PROBLEM DESCRIPTION: Emit the data below verbatim, stripping out any pictures.

DATASET ENTRIES:

....

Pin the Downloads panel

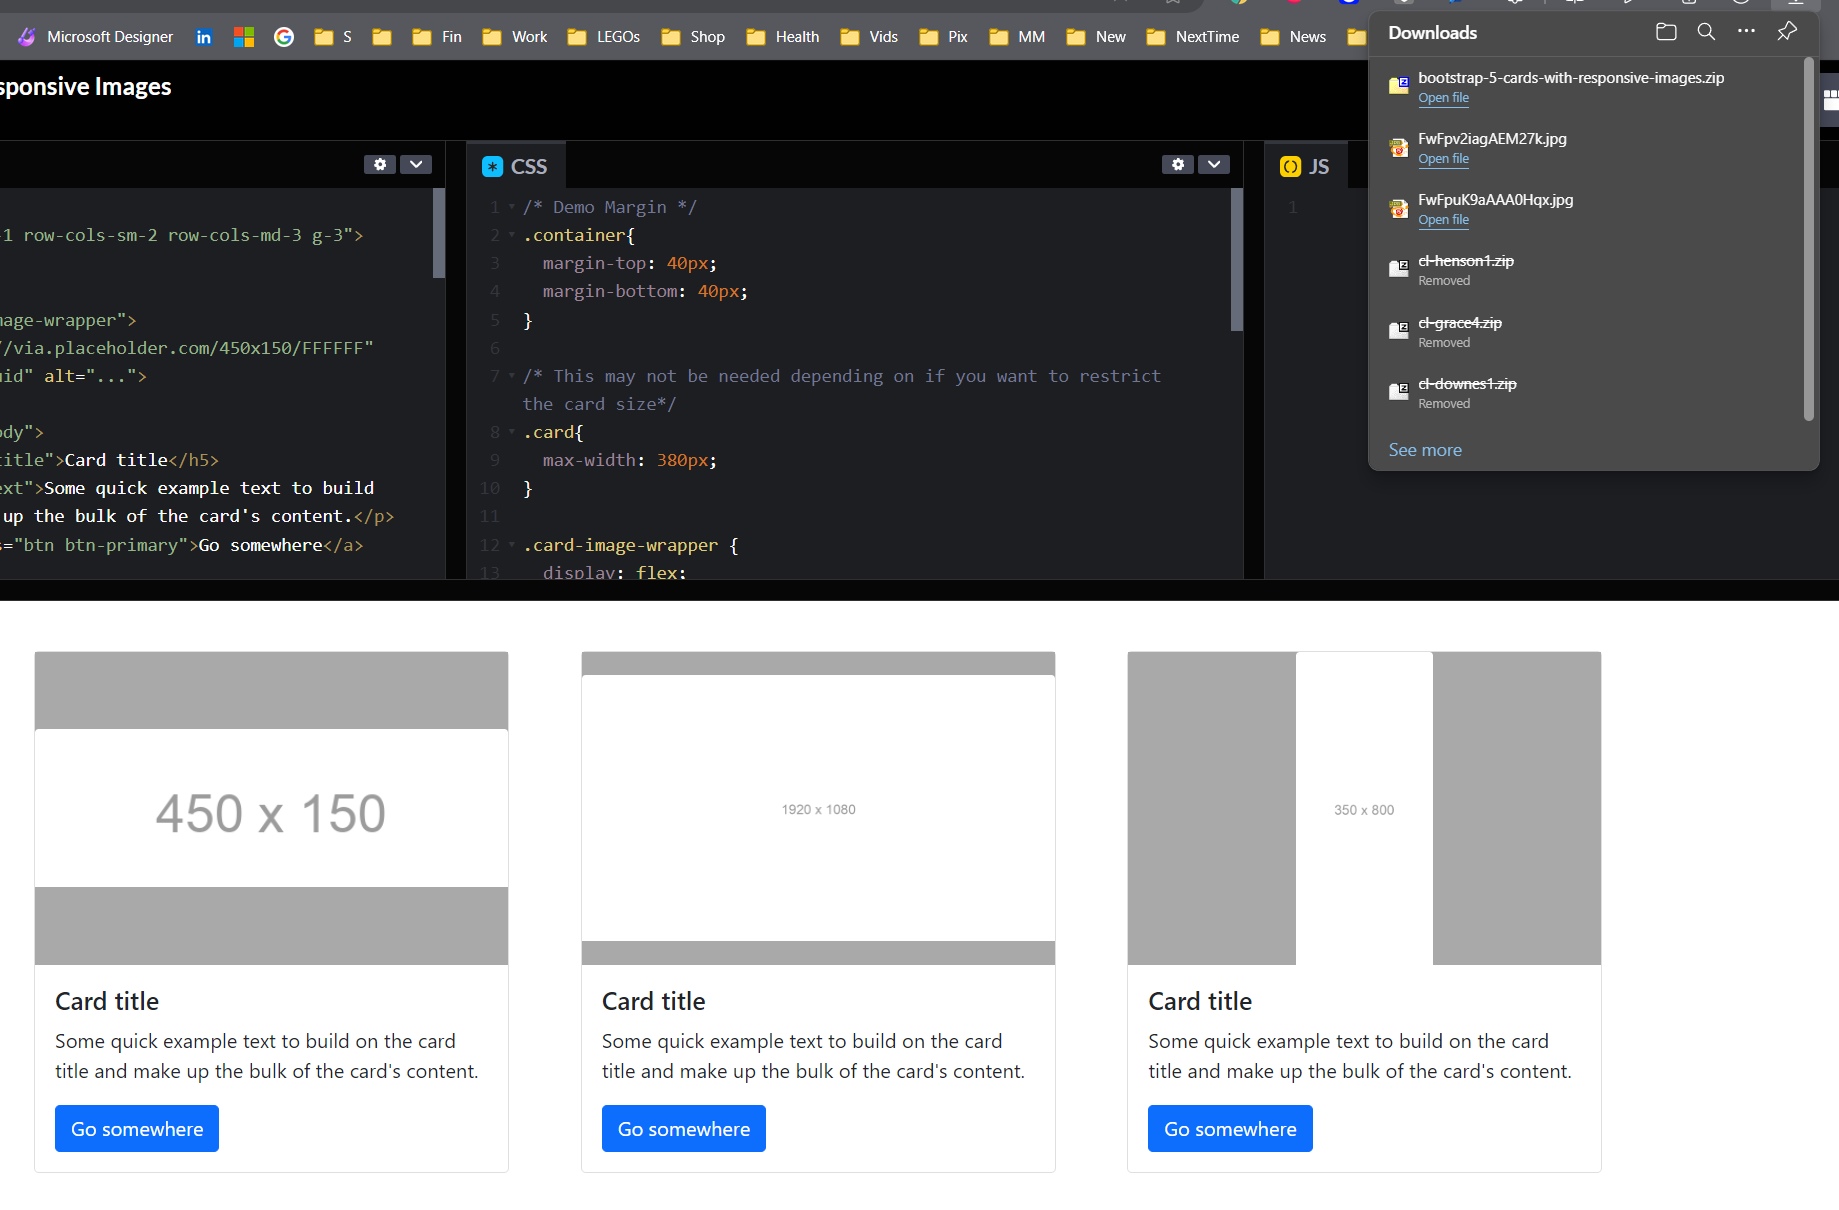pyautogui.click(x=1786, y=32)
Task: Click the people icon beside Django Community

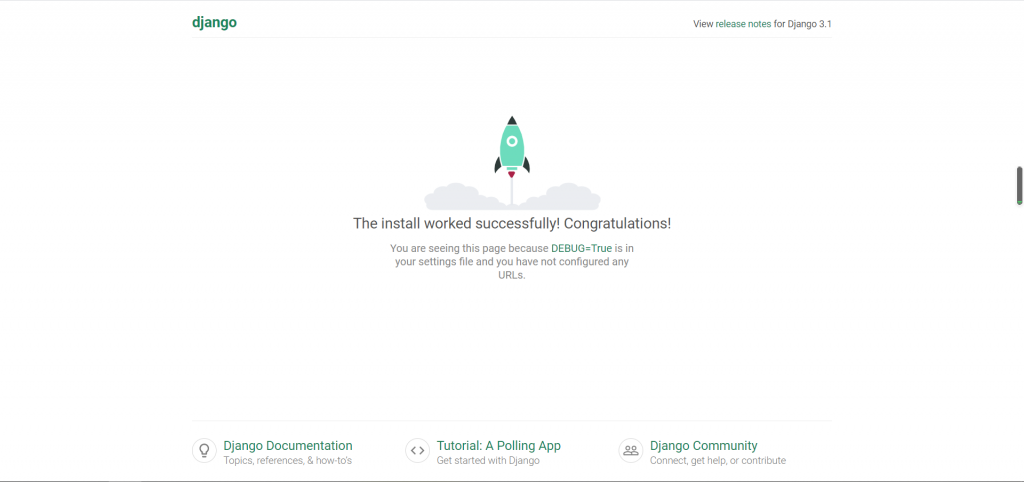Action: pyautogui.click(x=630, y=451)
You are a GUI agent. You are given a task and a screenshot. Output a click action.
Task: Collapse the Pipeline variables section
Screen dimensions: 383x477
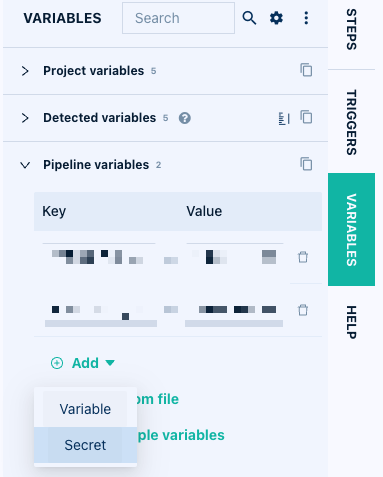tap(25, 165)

....

SOLUTION TO THIS EXERCISE:
Pin the Downloads panel

pyautogui.click(x=1786, y=32)
Task: Click the people icon beside Django Community

Action: pyautogui.click(x=630, y=451)
You are a GUI agent. You are given a task and a screenshot. Output a click action.
Task: Collapse the Pipeline variables section
Screen dimensions: 383x477
tap(25, 165)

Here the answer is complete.